高齢者を狙った特殊詐欺被害が後を絶たない中、道内で自宅を訪れて預金通帳やキャッシュカードをだまし取る訪問型とされる手口が増えている。最近では新型コロナウイルスに係る外出自粛で「巣ごもり」の家を狙ったり、国の給付金をかたったりする新たな手法も確認された。苫小牧署管内では被害が出ていないものの「少しでも怪しいと感じたらすぐに連絡を」と呼び掛けている。
道警本部によると、今年1~3月末に道内で発生した特殊詐欺件数は昨年同期比13件増の39件で、被害額は3970万円増の9831万円。このうちキャッシュカード詐欺は17件、預貯金詐欺も13件。

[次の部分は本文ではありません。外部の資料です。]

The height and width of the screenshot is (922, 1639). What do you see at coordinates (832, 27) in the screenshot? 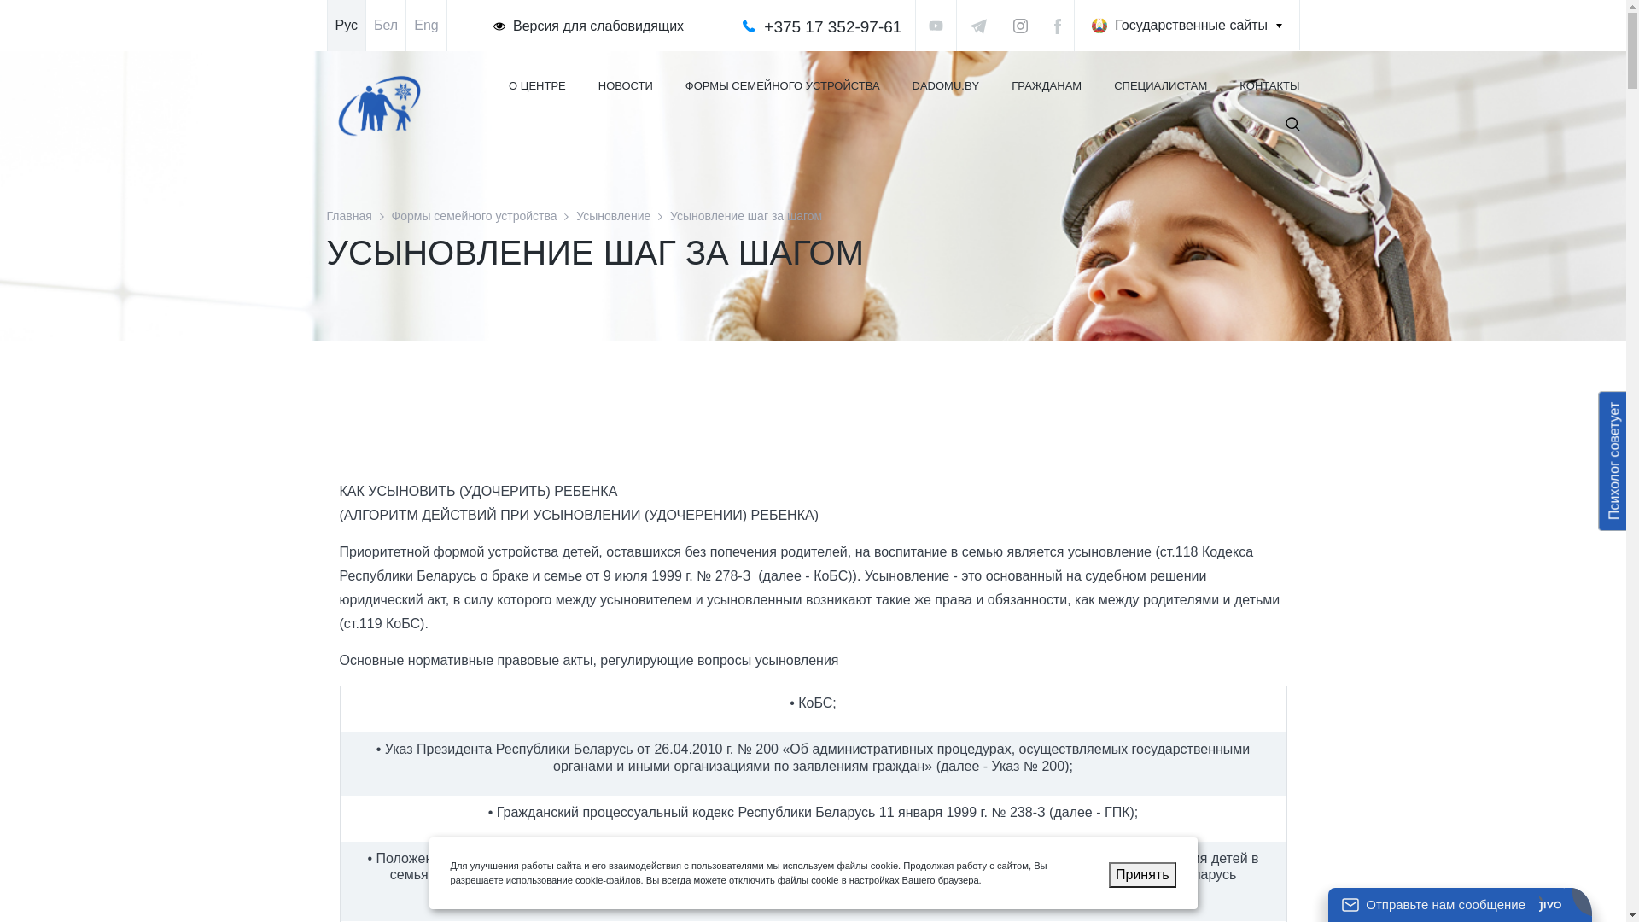
I see `'+375 17 352-97-61'` at bounding box center [832, 27].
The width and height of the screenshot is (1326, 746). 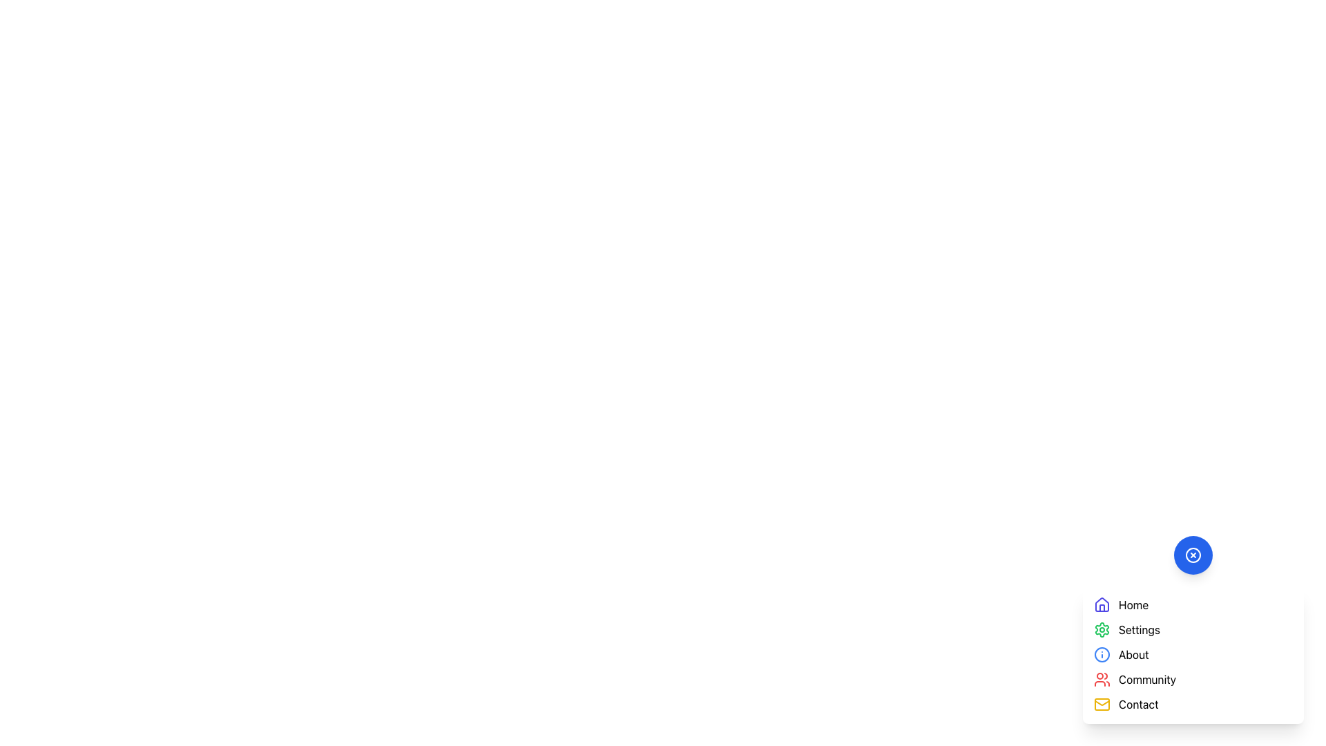 What do you see at coordinates (1138, 704) in the screenshot?
I see `the 'Contact' label located at the bottom of the vertical dropdown menu, which is styled with a yellow mail icon next to it` at bounding box center [1138, 704].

被害者は8割が65歳以上の高齢者で、家族との同居割合は半数にとどまる。
犯行手口の多くは、金融機関の口座やキャッシュカードが「不正利用されている」とかたるもので、複数の人間が家族などを装って電話と自宅訪問で通帳やカードをだまし取り、暗証番号も言葉巧みに聞き出すという。
苫小牧署管内の特殊詐欺被害は今年1~4月末に3件発生。いずれも訪問型で被害額は805万円に上る。3月には保険金の返金を装って金融機関のカード4枚をだまし取られ、約400万円が盗まれる被害も起きた。
同署は3月から「キャッシュカードを渡さない、暗証番号や口座番号を教えない」キャンペーンを展開中だが、生活安全課の菊地淳一係長は「新型コロナに係る政府の経済対策が続々と打ち出される中、道内では(1人10万円が一律支給される)特別定額給付金を狙った新たな詐欺未遂も起きている」と指摘する。これらの手口では市町村や省庁など行政機関を名乗り、ATM(自動現金預払機)の操作や手数料振り込みを求めることが多いといい「怪しい電話がかかってきたり、郵便物が届いたりしたら迷わず警察に連絡してほしい」と話している。苫小牧警察署 電話0144(35)0110.